O cenário alternativo é bastante diferente: em vez de 40,2 Gt de emissões relacionadas a fontes de energia em 2030, deveríamos ter apenas 26,4 Gt. A diferença é imensa. Um estudo da European Climate Foundation mostra que os compromissos feitos antecipadamente a Copenhague não cobrirão essa diferença*. Mesmo na visão mais otimista, as propostas atuais ficam aquém em mais de 30% das reduções necessárias até 2020 na trilha para se chegar à meta de 450 partes por milhão de equivalentes de CO2.
Copenhague, então, será apenas o começo. Provavelmente, nem isso, já que o governo dos EUA não tem capacidade para fazer compromissos obrigatórios e os países em desenvolvimento não estão dispostos a fazê-los. Copenhague parece ser o fim do começo. Há algo próximo a um consenso de que o mundo deve agir. Há, igualmente, consenso de que, apesar da retórica, pouco de útil foi alcançado até agora. O momento para agir é agora – se não em Copenhague, então, pouco tempo depois.
Infelizmente, isso não significa que teremos o tipo adequado de acordo. As políticas que empregamos precisam ser tão efetivas e eficientes quanto possível. O que isso significa? Eu enfatizaria três critérios.
Primeiro, precisamos de preços para o carbono que se apliquem sobre horizontes de planejamento relevantes. Esse preço não pode ser fixado para sempre, precisa mudar de acordo com os acontecimentos. Mas precisa ser bem mais estável do que o mercado da União Europeia permite. Por esse motivo, para mim, um imposto parece ser mais atraente do que sistema de comércio de créditos.
Segundo, o local onde ocorram as reduções precisa ser descolado de quem vai pagar por isso. As reduções precisam ocorrer onde são mais eficientes. É por isso que as emissões nos países em desenvolvimento precisam ser incluídas. Mas o custo deve recair sobre os mais afluentes. Isso tanto porque eles podem arcar, como porque eles produziram a maior parte das emissões passadas.
Por fim, precisamos desenvolver e aplicar inovações em todas as tecnologias relevantes. Um relatório do instituto de estudos Bruegel sustenta, de forma persuasiva, que simplesmente elevar os preços sobre as emissões de carbono reforçaria a posição das tecnologias estabelecidas. Precisamos, da mesma forma, de subsídios em grande escala para a inovação**.
Combater a ameaça das mudanças climáticas é o desafio coletivo mais complexo que a humanidade já enfrentou.
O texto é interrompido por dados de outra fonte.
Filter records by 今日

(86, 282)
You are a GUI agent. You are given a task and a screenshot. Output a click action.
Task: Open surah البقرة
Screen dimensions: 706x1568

O êxito requer ações custosas e coordenadas entre vários países para lidar com uma ameaça distante, em nome das pessoas que ainda não nasceram, sob um manto de inevitáveis incertezas sobre os custos de não agir. Chegamos ao ponto, entretanto, em que há um consenso geral da natureza da ameaça e dos tipos de políticas que precisamos seguir para lidar com isso. Pode ser que não cheguemos a um acordo em Copenhague. Mas o momento de tomar uma decisão chegou. Ou agimos logo ou descobriremos se os céticos estavam certos. Se deixarmos de agir, espero que estejam. Mas tenho grandes dúvidas quanto a isso.